La nuova speranza per rivoluzionare il mondo dei trapianti di organi, minimizzando il rischio di rigetto da parte dei pazienti, potrebbe arrivare da una pecora. Quella dentro al cui organismo è stato impiantato per la prima volta un embrione animale contenente una piccolissima percentuale di cellule umane. A dare l’annuncio della riuscita dell’esperimento, durato soltanto 28 giorni, è stato Pablo Ross, uno dei membri del team di ricerca dell’Università della California, nel corso del meeting annuale dell’Associazione americana per l’avanzamento della scienza appena chiusosi ad Austin.
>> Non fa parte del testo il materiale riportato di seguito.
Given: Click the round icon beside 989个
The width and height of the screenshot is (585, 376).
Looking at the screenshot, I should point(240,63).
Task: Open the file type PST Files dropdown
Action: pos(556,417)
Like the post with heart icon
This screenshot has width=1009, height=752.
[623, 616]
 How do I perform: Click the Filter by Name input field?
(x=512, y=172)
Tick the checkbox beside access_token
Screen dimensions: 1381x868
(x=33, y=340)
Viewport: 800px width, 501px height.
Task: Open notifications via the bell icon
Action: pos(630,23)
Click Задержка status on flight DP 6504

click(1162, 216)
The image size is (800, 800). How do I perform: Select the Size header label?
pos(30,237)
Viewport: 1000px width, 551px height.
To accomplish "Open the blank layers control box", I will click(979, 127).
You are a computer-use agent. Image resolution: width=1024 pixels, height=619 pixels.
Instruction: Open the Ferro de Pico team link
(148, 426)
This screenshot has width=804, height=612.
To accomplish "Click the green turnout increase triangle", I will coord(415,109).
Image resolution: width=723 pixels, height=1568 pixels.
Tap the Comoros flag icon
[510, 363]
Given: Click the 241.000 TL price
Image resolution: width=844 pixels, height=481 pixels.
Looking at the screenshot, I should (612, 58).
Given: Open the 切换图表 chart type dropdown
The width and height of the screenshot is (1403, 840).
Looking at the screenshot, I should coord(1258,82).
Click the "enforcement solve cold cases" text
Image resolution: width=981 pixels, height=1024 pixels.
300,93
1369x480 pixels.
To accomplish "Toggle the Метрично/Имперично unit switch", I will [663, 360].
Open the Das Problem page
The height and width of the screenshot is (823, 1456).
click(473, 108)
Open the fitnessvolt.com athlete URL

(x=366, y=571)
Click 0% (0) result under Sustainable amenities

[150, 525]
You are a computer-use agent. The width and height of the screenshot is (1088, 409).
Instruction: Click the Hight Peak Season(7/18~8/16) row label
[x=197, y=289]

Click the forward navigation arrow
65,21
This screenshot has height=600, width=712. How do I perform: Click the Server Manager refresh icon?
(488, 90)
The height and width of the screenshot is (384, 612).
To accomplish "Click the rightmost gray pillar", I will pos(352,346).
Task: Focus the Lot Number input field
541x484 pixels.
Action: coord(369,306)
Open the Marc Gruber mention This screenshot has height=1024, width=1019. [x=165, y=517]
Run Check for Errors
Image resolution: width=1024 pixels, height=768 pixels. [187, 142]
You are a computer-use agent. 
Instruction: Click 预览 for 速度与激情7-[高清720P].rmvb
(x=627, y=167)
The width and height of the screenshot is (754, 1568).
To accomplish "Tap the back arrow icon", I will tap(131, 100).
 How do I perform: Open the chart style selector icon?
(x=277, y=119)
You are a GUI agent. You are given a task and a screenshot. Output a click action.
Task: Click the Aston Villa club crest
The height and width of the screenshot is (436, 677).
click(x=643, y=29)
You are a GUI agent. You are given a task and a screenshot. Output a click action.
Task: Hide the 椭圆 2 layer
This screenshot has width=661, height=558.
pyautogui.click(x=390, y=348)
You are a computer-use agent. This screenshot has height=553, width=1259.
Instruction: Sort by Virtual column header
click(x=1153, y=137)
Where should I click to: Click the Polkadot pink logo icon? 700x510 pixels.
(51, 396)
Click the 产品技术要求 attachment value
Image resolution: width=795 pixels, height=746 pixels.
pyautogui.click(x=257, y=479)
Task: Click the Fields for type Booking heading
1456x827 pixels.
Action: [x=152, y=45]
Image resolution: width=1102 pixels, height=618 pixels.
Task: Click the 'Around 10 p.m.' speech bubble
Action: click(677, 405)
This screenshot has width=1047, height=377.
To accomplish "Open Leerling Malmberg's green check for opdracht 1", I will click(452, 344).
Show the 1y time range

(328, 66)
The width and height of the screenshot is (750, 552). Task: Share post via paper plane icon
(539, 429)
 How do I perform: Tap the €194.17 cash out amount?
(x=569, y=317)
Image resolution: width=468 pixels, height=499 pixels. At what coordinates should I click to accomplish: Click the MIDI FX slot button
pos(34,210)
Le “chimere” – «Oggi persino gli organi valutati come più adatti al trapianto, a meno che non vengano da gemelli identici, non durano a lungo perché il sistema immunitario li attacca di continuo», ha raccontato Ross al Guardian, che ha dato per primo la notizia. Per ovviare al problema del rigetto, il gruppo californiano ha puntato le sue carte sulla ricerca sulle “chimere“, come vengono chiamati in biologia gli embrioni le cui cellule derivano da due diverse uova fecondate. Un anno fa, gli scienziati avevano annunciato il primo risultato, l’introduzione di cellule staminali umane all’interno di embrioni di maiali. Ora l’operazione è riuscita anche su un embrione di pecora: nei 28 giorni di crescita delle cellule attualmente consentita dalle norme americane, 21 dei quali nell’utero della madre, le cellule umane si sono riprodotte. Per i promotori della ricerca, questo potrebbe aprire la strada alla “fabbricazione” di organi completi perfettamente compatibili con il richiedente, prelevando dal paziente stesso le cellule necessarie alla riproduzione all’interno dell’embrione animale.
Una cellula su 10mila – Per trarre delle conseguenze convincenti dal nuovo esperimento, sarebbe necessario un tempo di osservazione prolungato, anche fino a 70 giorni, ha ammesso un altro dei membri della squadra, Hiro Nakauchi. Ma la nuova applicazione sulle pecore viene considerata un passo in avanti significativo per almeno due ragioni: il numero di cellule umane riprodottesi in proporzione a quelle “ospiti” (una su diecimila contro una su centomila nell’esperimento sul maiale) e quello degli embrioni che è necessario coltivare con la procedura di fecondazione in vitro (ne bastano quattro per esperimento, contro i 50 per il maiale). Entrambe le specie vengono comunque considerate promettenti per via della forma di molti organi particolarmente vicina a quella degli umani.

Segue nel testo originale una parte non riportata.